Under the Preferred Stock Purchase Agreements that went into effect when the government took the GSEs into conservatorship, Fannie and Freddie send dividends to the Department of the Treasury each quarter that they are profitable.
Freddie Mac, for example, will send $1.7 billion to the Treasury, based on its fourth quarter 2015 results.
But under the PSPAs, the GSEs are prohibited from rebuilding capital and each of the GSEs capital base is required to be reduced, with their capital reserves scheduled to be drawn down to $0 in 2018.
And that has Watt concerned.
Watt identified a number of “non-credit” factors that could cause Fannie or Freddie to suffer a quarterly loss, as Freddie Mac did in the third quarter, which may require Fannie or Freddie to take another draw from the Treasury, including:
1. Interest rate volatility
2. Accounting treatment of derivatives, which are used to hedge risk but can also produce significant earnings volatility (which is what happened with Freddie Mac in Q3)
3. Reduced income from the Enterprises’ declining retained portfolios
4. The increasing volume of credit risk transfer transactions, which transfer both the risk of future credit losses as well as current revenues away from the Enterprises to the private sector
Watt also said that a “disruption” in the housing market or a “period of economic distress” could also lead to credit-related losses and trigger a draw from the Treasury.
Watt said that while it’s “impossible” to predict what the ramifications would be of another draw, there are several distinct possibilities.
“First, and most importantly, future draws that chip away at the backing available by the Treasury Department under the PSPAs could undermine confidence in the housing finance market,” Watt said.
“The remaining funds available under the PSPAs provide the market with assurance that the Enterprises can meet their guarantee obligations to investors in mortgage-backed securities even while they are in conservatorship and don’t have the ability to build capital,” Watt continued.
“In effect, the Treasury Department’s financial commitment to each Enterprise under the PSPAs is a source of capital that supports mortgage market liquidity,” Watt said.
“However, under the terms of the PSPAs, these funds can only go down and cannot be replenished,” he continued. “Future draws would reduce the overall backing available to the Enterprises, and a significant reduction could cause investors to view this backing as insufficient. It’s unclear where investors would draw that line, but certainly before these funds were drawn down in full.”
Watt said that investor confidence is “critical” to the health of the housing market, and future draws may seriously dent that confidence and therefore impact borrowers ability to obtain credit.
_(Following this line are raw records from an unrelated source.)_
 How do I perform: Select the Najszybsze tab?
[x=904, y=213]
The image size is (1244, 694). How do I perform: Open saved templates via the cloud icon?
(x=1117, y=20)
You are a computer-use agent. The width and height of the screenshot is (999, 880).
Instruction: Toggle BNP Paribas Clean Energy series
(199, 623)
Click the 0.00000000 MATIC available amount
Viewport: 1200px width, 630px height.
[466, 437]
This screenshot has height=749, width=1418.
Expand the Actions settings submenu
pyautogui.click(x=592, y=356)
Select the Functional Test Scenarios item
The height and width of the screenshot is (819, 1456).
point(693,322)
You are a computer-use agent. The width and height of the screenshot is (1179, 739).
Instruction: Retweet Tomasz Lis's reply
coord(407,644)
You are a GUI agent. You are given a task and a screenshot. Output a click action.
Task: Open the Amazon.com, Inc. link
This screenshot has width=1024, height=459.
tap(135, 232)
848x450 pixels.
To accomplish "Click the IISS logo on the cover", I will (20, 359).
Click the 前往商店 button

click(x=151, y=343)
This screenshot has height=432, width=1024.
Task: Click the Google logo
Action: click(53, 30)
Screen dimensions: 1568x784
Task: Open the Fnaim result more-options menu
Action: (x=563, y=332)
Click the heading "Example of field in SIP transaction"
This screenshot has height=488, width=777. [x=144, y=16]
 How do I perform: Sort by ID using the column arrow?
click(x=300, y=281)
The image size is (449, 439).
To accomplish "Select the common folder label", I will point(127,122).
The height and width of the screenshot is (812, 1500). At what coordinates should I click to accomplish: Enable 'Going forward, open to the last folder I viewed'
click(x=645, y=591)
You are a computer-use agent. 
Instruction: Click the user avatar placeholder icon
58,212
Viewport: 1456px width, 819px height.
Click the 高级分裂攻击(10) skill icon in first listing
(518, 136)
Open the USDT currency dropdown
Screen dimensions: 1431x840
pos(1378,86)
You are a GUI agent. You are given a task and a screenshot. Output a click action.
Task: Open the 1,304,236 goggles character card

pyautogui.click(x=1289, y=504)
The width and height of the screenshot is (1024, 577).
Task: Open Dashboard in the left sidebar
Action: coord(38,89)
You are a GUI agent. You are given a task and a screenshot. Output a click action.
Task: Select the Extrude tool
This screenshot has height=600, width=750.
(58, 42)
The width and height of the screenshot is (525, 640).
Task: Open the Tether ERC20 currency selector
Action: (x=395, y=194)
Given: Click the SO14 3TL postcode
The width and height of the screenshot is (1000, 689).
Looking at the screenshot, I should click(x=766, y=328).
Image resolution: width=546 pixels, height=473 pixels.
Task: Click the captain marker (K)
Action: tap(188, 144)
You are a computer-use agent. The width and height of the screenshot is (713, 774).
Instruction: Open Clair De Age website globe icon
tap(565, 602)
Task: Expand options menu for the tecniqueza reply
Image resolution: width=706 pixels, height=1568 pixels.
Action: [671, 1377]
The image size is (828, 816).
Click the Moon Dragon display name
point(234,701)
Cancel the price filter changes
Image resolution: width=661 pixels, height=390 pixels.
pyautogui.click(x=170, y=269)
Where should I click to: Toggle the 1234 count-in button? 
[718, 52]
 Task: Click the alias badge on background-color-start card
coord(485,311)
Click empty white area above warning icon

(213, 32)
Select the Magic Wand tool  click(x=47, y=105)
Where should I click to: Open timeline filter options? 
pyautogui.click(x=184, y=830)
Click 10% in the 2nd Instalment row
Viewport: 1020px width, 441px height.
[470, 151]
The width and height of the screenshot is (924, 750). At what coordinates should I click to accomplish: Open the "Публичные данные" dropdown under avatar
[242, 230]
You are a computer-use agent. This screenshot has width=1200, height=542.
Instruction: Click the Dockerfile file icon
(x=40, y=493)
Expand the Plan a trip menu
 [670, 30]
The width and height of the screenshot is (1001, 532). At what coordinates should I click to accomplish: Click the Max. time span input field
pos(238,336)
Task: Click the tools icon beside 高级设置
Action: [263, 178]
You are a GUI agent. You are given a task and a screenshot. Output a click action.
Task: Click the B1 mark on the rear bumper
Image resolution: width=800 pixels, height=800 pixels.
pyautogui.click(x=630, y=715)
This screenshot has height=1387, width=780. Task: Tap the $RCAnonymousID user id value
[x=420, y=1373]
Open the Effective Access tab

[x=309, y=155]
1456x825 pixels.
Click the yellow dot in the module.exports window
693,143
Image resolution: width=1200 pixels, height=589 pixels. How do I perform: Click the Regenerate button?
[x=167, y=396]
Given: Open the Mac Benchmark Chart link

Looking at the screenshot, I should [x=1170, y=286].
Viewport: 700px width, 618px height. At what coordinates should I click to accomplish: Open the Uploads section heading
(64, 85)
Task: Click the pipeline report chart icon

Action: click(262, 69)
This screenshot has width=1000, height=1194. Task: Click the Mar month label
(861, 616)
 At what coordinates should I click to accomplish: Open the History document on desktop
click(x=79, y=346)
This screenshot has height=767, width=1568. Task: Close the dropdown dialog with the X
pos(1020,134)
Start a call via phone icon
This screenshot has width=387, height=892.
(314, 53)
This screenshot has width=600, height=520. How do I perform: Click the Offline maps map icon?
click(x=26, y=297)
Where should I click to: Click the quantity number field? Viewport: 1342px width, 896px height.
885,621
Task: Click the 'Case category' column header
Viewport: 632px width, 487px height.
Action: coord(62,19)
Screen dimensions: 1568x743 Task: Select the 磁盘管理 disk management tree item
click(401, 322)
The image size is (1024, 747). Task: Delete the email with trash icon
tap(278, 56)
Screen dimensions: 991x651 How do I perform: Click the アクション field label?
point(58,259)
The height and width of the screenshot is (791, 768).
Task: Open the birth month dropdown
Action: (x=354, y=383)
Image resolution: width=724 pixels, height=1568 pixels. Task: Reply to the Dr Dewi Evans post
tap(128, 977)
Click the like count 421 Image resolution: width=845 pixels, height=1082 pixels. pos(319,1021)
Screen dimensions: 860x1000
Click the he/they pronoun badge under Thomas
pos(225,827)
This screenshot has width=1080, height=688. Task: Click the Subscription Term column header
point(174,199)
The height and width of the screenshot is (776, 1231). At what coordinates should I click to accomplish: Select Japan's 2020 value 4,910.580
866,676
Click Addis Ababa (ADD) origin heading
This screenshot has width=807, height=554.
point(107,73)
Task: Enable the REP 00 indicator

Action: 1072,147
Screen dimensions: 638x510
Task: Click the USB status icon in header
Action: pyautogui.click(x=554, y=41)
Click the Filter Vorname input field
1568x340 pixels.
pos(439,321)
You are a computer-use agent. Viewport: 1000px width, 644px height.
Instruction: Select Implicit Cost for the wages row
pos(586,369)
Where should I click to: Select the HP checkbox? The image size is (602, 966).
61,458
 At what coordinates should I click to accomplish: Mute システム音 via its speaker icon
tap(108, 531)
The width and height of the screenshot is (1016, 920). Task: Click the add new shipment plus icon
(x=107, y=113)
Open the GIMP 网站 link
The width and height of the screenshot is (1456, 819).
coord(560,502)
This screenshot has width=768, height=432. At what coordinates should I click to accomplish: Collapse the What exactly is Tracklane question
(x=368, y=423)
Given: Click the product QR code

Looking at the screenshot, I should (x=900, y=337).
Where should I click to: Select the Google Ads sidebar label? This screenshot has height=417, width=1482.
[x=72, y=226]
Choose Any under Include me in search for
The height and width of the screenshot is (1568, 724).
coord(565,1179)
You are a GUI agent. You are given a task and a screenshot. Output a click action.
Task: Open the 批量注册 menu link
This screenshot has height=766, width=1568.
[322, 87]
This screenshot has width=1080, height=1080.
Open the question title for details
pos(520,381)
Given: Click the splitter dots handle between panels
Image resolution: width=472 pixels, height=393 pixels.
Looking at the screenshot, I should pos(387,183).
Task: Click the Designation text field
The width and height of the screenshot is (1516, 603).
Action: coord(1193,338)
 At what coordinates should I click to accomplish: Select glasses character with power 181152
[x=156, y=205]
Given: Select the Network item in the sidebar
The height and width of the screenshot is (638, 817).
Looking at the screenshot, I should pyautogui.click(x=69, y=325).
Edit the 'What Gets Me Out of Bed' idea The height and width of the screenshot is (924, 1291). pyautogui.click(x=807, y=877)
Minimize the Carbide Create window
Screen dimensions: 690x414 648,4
“Investor confidence is critical if we are to have, as we do today, a well-functioning and highly liquid housing finance market that makes it possible for families to lock in interest rates, obtain 30-year, fixed-rate mortgages, and prepay a mortgage if they want to refinance or need to move,” Watt said. “If investor confidence in Enterprise securities went down and liquidity declined as a result, this could have real ramifications on the availability and cost of credit for borrowers.”